_WHAT YOU HAVE TO DO_:
Search the records for the string "sidebar". Copy each line where it occurs.

[Stored data entries]

[Start of section]

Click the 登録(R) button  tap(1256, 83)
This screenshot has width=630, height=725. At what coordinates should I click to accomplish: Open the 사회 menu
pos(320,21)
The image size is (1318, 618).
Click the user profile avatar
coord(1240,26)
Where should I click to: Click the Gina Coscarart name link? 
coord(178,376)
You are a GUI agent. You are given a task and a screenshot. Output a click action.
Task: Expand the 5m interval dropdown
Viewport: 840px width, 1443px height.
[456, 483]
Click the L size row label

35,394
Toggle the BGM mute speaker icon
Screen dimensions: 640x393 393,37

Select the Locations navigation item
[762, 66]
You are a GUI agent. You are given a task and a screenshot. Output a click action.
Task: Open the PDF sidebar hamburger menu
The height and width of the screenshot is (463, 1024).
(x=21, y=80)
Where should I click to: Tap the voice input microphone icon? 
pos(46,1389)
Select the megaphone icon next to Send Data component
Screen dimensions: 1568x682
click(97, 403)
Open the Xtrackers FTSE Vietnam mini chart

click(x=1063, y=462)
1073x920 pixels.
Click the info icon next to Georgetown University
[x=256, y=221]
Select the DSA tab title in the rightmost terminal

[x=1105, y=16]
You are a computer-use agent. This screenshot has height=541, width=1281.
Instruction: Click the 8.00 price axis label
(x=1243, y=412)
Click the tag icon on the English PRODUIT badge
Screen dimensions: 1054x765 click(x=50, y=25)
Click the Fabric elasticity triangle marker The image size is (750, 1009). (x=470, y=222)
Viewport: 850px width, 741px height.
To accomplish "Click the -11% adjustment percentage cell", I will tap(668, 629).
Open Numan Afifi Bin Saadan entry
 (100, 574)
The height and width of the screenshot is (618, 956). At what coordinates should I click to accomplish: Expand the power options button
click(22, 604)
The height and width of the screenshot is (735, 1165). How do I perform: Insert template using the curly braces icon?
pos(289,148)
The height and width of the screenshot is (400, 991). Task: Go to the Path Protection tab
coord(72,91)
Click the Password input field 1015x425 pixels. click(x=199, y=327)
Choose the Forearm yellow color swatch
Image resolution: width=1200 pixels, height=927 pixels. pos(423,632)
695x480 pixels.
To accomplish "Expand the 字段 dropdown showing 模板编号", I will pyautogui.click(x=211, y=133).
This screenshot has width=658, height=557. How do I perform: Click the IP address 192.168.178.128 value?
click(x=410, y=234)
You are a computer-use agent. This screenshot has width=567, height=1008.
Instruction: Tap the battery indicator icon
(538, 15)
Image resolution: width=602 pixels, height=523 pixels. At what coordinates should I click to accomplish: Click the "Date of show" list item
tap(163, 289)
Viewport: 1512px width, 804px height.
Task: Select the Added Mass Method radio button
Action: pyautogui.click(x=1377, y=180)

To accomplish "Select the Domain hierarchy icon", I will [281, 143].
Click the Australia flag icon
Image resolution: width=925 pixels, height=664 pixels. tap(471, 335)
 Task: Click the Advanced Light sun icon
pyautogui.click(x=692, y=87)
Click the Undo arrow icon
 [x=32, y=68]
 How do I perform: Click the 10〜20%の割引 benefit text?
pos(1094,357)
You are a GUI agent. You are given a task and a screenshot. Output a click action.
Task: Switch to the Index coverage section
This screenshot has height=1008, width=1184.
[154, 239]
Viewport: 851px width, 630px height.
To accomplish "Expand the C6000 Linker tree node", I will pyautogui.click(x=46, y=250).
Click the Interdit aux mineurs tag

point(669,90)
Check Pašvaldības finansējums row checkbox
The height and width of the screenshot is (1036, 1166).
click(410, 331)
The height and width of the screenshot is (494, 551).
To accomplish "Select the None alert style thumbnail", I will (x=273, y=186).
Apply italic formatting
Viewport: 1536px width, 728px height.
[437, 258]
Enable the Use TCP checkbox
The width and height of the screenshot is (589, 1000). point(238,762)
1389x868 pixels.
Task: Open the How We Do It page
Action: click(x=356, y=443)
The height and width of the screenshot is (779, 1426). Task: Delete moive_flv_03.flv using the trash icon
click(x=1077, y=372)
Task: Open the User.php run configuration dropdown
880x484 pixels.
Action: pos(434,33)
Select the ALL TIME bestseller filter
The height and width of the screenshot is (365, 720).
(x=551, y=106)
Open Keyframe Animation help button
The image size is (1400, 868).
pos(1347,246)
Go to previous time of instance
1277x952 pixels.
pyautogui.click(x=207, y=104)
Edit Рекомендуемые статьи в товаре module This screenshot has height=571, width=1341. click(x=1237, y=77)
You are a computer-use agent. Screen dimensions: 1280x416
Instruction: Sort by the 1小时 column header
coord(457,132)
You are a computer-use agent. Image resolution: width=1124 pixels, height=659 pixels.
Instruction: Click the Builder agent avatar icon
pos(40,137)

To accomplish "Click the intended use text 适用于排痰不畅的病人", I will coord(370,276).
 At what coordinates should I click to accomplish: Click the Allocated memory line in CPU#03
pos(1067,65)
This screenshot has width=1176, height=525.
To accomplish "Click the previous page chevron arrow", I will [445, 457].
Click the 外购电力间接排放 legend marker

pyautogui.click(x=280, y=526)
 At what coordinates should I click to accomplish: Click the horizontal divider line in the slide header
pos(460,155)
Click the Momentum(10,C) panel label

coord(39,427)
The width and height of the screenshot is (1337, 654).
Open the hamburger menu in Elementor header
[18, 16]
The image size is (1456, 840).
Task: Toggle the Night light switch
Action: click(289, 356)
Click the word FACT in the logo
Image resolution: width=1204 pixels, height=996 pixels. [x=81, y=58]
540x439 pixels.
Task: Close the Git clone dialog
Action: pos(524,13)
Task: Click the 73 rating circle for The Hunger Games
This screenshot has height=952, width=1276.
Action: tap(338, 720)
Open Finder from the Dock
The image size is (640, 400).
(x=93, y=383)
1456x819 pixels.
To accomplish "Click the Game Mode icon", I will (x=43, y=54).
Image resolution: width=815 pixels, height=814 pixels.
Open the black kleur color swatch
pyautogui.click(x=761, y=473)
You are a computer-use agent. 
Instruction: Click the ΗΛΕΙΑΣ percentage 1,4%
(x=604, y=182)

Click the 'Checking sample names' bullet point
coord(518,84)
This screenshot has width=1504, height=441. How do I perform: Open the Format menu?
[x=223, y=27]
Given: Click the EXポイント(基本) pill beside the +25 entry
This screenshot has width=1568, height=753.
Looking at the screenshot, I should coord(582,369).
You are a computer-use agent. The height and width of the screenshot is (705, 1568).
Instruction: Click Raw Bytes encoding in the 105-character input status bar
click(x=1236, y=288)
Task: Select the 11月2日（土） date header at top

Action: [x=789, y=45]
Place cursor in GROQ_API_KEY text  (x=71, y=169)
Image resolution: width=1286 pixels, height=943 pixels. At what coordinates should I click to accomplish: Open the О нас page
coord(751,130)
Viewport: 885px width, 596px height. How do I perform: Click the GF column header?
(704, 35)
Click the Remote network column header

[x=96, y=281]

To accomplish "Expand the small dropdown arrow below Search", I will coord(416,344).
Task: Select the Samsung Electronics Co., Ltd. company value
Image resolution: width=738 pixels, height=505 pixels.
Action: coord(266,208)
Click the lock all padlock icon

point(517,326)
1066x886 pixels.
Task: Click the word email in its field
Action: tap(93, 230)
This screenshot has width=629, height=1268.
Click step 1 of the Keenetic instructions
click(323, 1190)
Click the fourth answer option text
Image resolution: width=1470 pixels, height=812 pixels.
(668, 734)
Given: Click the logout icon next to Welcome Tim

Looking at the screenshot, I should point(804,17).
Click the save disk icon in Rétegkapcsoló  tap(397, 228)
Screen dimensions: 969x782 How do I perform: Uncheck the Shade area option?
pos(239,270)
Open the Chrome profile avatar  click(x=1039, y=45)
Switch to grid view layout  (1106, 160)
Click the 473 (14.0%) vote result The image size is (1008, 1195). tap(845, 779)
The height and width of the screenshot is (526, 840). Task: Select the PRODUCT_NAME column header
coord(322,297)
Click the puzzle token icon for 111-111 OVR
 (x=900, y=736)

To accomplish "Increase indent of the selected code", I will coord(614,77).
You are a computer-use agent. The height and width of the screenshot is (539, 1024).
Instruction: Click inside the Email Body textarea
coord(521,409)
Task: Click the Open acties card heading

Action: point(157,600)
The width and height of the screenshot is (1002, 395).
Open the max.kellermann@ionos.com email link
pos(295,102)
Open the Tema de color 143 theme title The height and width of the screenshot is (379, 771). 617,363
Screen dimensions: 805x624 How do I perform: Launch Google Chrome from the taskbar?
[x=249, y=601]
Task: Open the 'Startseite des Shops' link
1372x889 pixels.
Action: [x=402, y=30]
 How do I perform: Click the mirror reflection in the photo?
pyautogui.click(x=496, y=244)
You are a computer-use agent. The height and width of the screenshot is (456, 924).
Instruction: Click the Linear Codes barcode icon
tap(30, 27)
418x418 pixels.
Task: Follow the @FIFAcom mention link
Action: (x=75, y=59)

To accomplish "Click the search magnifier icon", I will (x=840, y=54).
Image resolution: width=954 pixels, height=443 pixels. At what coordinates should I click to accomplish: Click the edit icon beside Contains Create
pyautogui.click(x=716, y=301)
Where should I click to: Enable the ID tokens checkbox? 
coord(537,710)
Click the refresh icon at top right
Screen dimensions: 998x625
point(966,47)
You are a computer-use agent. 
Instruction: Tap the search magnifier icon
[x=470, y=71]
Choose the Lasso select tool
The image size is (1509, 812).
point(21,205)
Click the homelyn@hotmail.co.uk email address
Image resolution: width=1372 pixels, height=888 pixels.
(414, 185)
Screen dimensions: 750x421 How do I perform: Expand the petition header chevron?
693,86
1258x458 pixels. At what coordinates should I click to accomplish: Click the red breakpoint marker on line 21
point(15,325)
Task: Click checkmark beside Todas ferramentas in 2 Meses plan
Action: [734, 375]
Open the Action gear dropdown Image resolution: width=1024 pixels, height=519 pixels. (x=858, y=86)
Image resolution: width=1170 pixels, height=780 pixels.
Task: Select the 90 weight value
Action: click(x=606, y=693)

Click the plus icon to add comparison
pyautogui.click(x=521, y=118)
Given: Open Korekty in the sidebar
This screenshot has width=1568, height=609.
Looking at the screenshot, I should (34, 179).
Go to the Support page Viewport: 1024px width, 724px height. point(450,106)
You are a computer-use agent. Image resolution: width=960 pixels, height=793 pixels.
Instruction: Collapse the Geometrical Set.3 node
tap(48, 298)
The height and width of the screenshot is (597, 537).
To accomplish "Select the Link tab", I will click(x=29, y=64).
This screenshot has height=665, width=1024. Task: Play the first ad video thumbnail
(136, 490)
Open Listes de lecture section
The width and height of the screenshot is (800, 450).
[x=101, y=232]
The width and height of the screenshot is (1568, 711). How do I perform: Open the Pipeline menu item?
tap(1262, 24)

[End of section]

_SOLUTION TO THE PROBLEM_:
Task: Open the PDF sidebar hamburger menu
Given: Open Korekty in the sidebar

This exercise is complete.